Die Verteidigung zeichnete ein gänzlich anderes Bild. Ihre Mandantin sei auf den Doppelselbstmord der Eheleute Pinzner fixiert gewesen, so die Anwälte von Isolde Oechsle-Misfeld. Sie habe nicht ahnen können, daß Werner Pinzner einen Dritten mit in den Tod nehmen würde. Pinzner habe versucht, Isolde Oechsle- Misfeld durch manipulierte Aufzeichnungen zu belasten, die später in seiner Zelle gefunden wurden. Mit der Heranziehung dieser Notizen und der Briefe Jutta Pinzners dürfe sich die Kammer nicht „zur Testamentsvollstreckerin des Killers“ machen. Weil die Beweisführung der Staatsanwaltschaft auf „tönernen Füßen“ stehe, pochte das Strafverteidigerduo Wolf Römmig (Hamburg) und Bertram Börner (Hannover) auf „Milde und Verständnis“.

Isolde Oechsle-Misfeld, die nacheinander an einen tyrannischen Vater, einen schizophrenen Ehemann und einen omnipotenten Mörder geraten war, hatte vor Gericht kategorisch verneint, die Waffe vom Kiez beschafft zu haben. Auch sei sie in Pinzners Horror-Szenarien von einem spektakulären Abgang nicht involviert gewesen. „Es war ein Kanal ohne Seitenarme“, sagte sie im Schlußwort. „Ich war ein Glied in einer Kette, an deren Ende ein Mensch nicht mehr lebt. Es tut mir leid.“

Daß sie in der damaligen Situation den Überblick verlor, führt der psychiatrische Sachverständige Norbert Leygraf aus Essen auf eine „neurotische Persönlichkeitsentwicklung“ zurück. Er attestierte Isolde Oechsle-Misfeld ausgesprochen depressive Züge und einen Zwang zur Überfürsorglichkeit. Als die Eheleute Pinzner sich umbringen wollten, habe sie aufgrund ihrer eigenen suizidalen Gedanken mit viel Verständnis reagiert.
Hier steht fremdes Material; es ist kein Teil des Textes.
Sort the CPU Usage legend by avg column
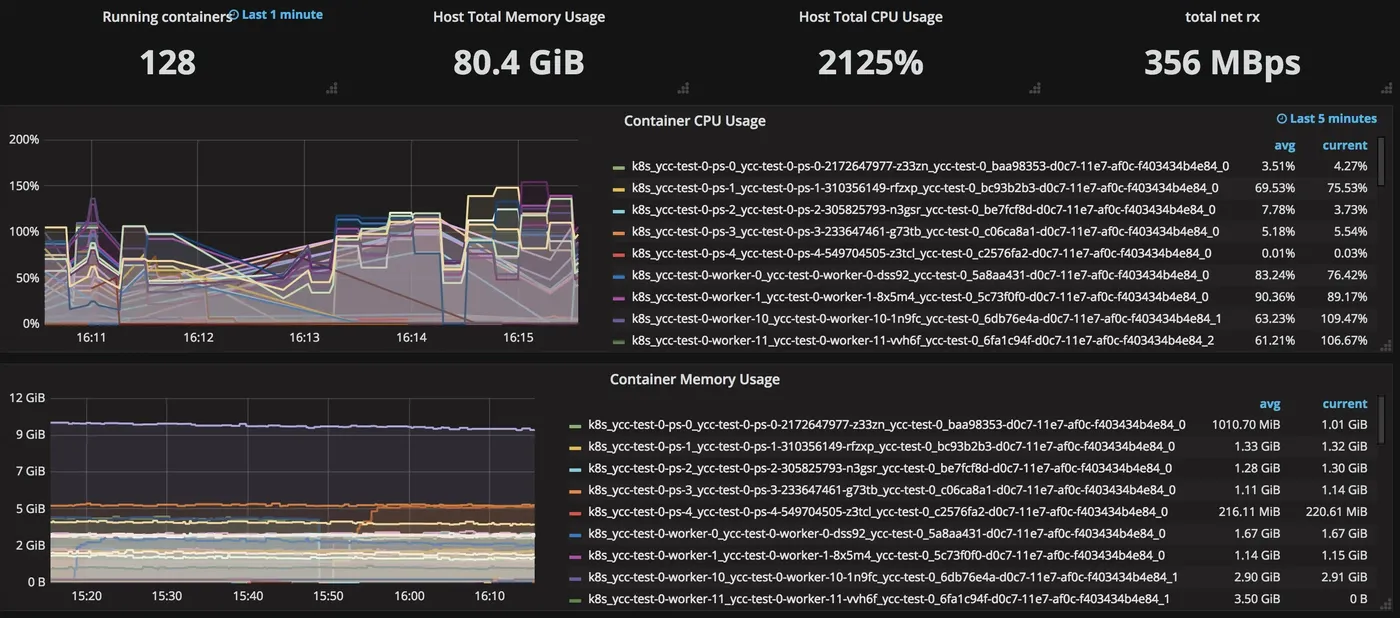The width and height of the screenshot is (1400, 618). (1284, 146)
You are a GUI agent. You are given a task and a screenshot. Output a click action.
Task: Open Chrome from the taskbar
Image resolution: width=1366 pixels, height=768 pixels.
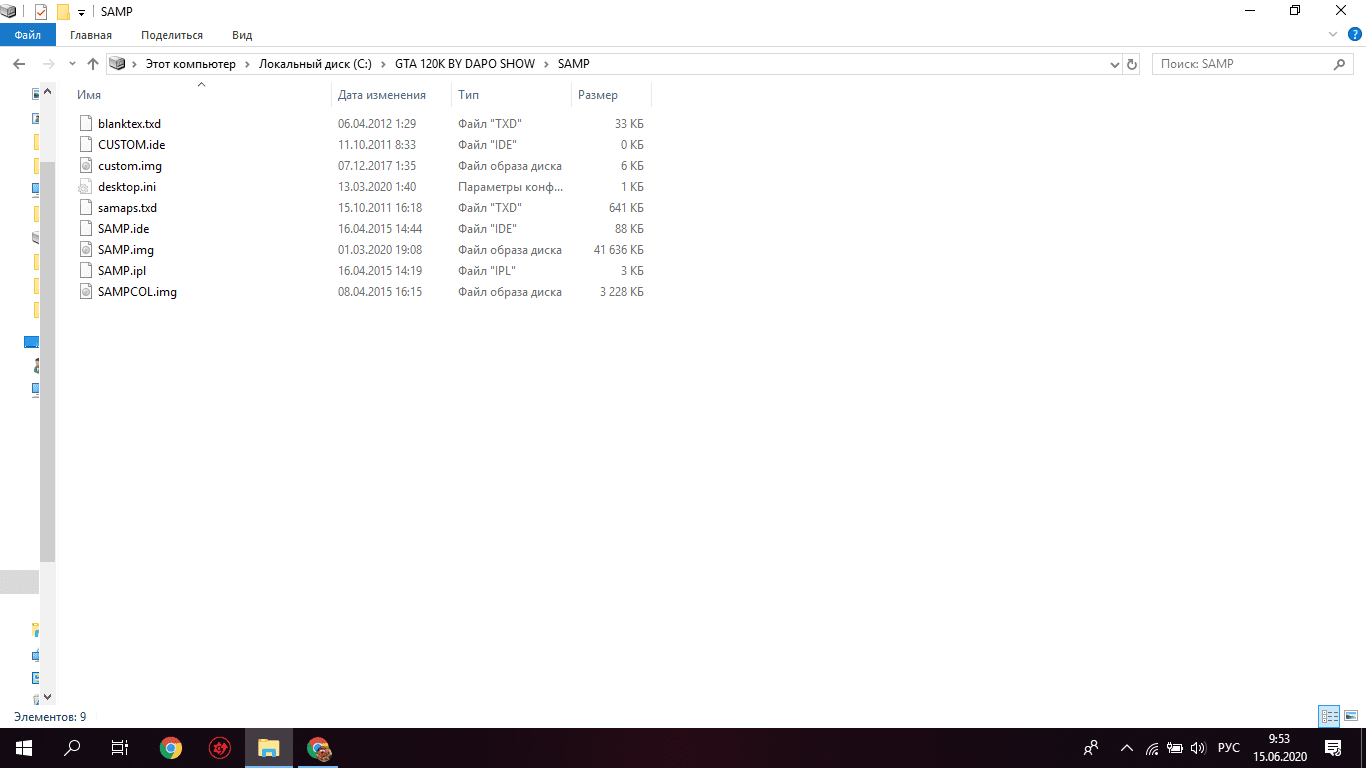[x=171, y=748]
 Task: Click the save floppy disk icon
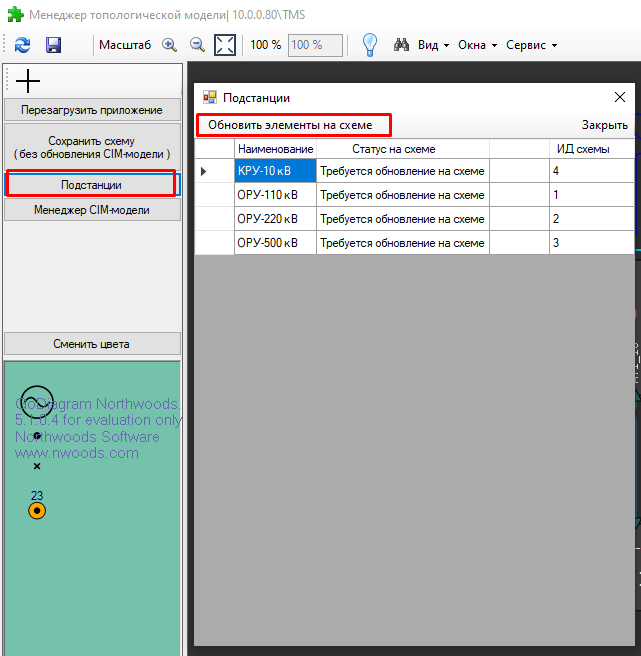tap(53, 45)
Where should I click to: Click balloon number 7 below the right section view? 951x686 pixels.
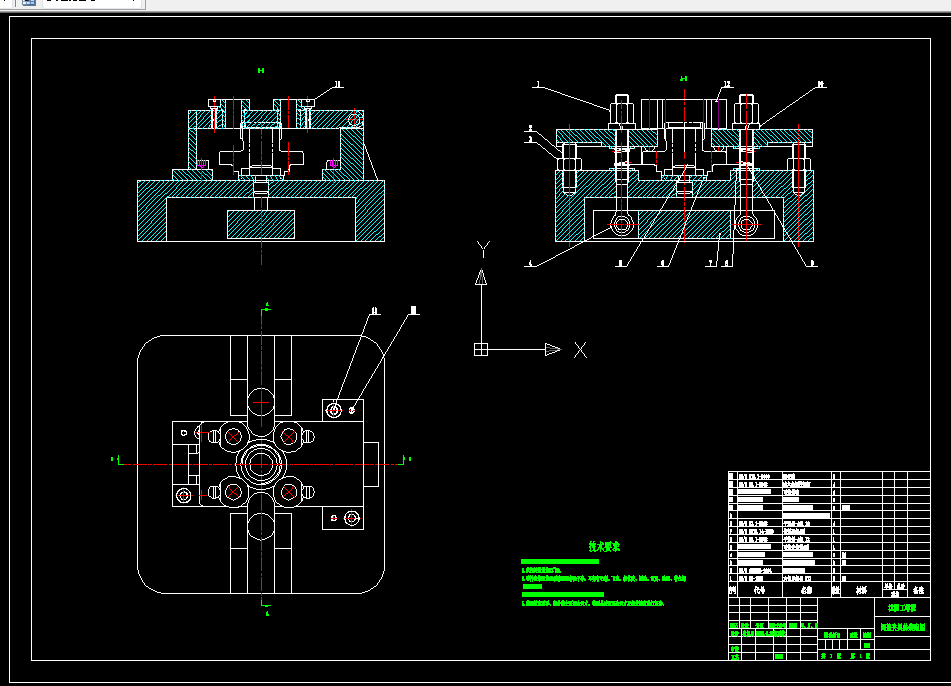pyautogui.click(x=710, y=263)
In der Kernfrage des Verfahrens nach der Mordbeteiligung der Angeklagten blieb die Große Strafkammer eins des Hamburger Landgerichts hart. Der „Racheakt“ des „professionellen Totmachers“ an Staatsanwalt Wolfgang Bistry sei für Isolde Oechsle-Misfeld nicht unerwartet gekommen, so Richter Günther Heinsohn. Sie sei „im Inneren kaputt und angeschlagen gewesen und habe nach außen eine heile Welt“ zur Schau getragen. Die Kammer sei sich ihrer Gratwanderung bei dem Versuch, in diesem Fall ein angemessenes Strafmaß zu finden, durchaus bewußt gewesen.

„Eigentlich bleibt hier nur Fassungslosigkeit“ über die Verstrickungen einer „erfolgreichen Anwältin“. Isolde Oechsle-Misfeld, die seit dem Vorfall von der Sozialhilfe lebt, soll nach Verbüßung der Haftstrafe dennoch in ihren alten Beruf zurückkehren können.